Die FDP Hamm kritisiert den Antrag der Hammer Koalition zum sozialen Wohnungsbau. „Quoten bringen keinen Erfolg, sondern man braucht gute Konzepte“, so FDP-Ratsherr Uli Reuter. „Ein vernünftiges Wohnkonzept hat immer zwei Seiten: eine Ausweitung des Angebotes an Mietwohnungen und ein positives Klima für den Eigenheimbau.“

Die FDP Hamm vermisst letzteres. „Wer Wohnraum schaffen will, muss dafür Anreize setzen.“ Die Förderung von Eigenheim schaffe Entlastung auf dem Mietwohnungsmarkt, denn: „Wer ins Eigenheim zieht, macht in der Regel eine Mietwohnung frei“, so Reuter.

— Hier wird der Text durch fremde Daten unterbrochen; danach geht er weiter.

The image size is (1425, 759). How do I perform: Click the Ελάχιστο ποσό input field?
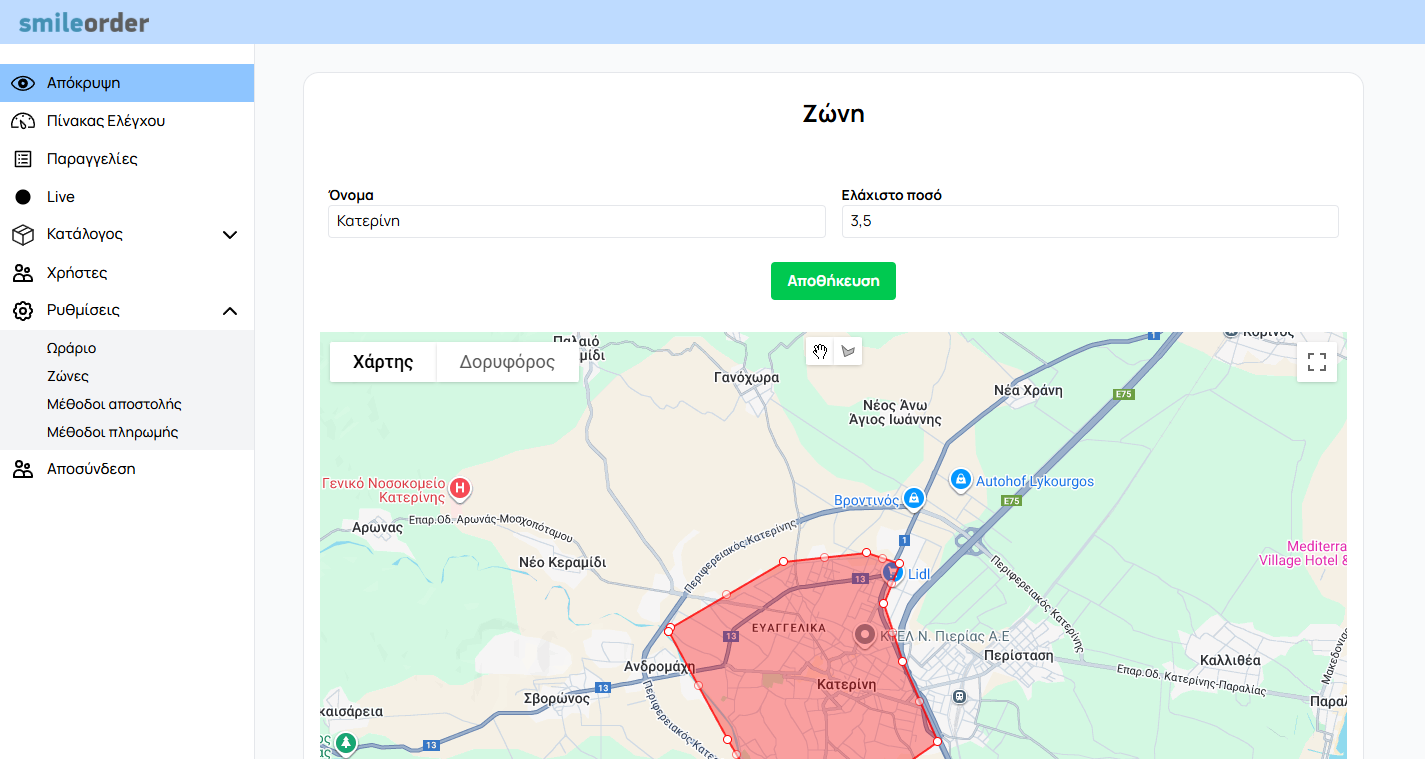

Hamm könne sich nicht dauerhaft darauf verlassen, gut an Fördergelder heranzukommen, weil inzwischen auch die anderen Kommunen auf diesen Zug aufspringen. „Es ist falsch, sich nur auf sprudelnde Fördergelder zu verlassen. Was Hamm braucht, ist eine Gesamtbetrachtung des Themas Wohnen, die Mieten und Eigentum zusammendenkt“, fordert Reuter.